## MATERIAL FOR THIS EXERCISE
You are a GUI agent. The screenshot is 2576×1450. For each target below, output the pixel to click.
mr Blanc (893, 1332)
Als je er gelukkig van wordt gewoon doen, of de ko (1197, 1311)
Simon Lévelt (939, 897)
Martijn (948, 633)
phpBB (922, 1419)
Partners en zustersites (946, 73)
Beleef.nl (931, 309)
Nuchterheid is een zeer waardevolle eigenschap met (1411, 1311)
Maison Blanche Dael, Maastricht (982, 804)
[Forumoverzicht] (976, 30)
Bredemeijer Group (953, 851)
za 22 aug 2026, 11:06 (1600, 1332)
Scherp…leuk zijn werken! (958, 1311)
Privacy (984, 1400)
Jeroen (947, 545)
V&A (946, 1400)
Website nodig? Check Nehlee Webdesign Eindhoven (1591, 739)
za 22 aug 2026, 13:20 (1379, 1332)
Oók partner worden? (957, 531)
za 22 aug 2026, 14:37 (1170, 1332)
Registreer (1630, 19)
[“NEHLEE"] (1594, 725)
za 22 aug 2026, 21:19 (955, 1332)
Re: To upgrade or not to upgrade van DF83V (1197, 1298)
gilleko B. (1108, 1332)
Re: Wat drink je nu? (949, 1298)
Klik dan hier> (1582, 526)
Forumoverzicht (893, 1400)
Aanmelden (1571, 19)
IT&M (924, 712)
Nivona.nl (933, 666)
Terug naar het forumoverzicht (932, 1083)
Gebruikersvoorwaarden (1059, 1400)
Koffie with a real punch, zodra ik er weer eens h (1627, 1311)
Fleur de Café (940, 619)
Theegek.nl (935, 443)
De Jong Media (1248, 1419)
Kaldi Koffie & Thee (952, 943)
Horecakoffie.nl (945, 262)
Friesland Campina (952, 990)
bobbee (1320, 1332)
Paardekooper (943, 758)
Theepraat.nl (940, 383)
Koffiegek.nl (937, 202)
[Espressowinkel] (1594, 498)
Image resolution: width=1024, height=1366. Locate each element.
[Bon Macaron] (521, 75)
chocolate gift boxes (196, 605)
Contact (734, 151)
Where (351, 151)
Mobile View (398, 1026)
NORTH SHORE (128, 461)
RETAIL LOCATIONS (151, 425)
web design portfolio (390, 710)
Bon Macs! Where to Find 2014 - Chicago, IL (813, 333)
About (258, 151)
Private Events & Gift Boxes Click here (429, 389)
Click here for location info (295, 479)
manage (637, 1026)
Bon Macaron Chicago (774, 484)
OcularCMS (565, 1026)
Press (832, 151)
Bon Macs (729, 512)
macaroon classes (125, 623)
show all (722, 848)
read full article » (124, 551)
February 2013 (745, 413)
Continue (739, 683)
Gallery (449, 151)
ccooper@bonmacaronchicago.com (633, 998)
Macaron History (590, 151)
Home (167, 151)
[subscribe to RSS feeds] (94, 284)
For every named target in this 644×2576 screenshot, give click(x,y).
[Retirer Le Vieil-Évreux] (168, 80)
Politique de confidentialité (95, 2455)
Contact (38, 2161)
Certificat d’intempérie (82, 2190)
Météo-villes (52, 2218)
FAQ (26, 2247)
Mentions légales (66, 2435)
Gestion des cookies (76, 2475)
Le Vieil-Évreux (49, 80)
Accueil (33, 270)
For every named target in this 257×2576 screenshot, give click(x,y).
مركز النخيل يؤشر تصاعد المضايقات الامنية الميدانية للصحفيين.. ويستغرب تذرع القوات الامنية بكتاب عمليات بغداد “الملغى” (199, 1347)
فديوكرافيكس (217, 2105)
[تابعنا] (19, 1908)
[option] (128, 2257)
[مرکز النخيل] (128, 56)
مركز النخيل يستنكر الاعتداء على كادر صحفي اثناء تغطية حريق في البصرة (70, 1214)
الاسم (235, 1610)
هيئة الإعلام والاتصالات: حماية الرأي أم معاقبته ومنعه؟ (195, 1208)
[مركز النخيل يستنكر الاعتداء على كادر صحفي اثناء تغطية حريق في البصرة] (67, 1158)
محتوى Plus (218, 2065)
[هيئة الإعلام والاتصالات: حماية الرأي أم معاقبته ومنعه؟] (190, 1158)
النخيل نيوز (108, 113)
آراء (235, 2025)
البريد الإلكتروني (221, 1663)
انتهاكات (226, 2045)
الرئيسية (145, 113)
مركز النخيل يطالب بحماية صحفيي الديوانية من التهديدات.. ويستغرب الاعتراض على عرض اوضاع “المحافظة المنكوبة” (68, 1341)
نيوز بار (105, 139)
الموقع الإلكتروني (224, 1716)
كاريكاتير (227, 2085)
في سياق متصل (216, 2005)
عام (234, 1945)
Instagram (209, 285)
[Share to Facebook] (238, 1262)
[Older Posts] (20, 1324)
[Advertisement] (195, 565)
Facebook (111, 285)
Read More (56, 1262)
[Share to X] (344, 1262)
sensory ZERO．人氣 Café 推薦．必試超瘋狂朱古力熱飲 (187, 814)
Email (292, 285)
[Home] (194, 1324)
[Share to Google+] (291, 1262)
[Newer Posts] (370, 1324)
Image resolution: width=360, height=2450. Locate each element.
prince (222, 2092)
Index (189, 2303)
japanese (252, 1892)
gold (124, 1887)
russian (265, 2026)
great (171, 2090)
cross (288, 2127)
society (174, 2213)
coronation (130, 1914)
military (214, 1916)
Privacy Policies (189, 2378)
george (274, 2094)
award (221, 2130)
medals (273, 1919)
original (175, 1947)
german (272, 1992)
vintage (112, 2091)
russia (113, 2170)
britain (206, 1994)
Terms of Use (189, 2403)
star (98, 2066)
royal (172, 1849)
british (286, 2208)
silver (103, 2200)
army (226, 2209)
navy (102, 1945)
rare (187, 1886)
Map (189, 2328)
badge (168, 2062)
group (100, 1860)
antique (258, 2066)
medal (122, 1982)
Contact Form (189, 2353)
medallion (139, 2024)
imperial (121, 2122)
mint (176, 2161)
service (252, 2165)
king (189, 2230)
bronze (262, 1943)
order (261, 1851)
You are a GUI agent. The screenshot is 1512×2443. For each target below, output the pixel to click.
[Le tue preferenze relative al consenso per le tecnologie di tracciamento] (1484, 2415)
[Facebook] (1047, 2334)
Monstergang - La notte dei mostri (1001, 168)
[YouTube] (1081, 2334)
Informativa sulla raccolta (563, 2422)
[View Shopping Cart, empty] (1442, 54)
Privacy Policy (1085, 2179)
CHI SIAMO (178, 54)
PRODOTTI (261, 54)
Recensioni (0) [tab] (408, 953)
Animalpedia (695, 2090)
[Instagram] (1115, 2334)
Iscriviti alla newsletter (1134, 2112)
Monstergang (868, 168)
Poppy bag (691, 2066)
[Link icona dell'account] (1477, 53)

## WHAT NEEDS TO BE DONE
From the records above, pull out each line that has "named".

## RESULT OF THE TASK
For every named target in this 644×2576 screenshot, give click(x,y).
For every named target in this 257×2576 screenshot, give click(x,y).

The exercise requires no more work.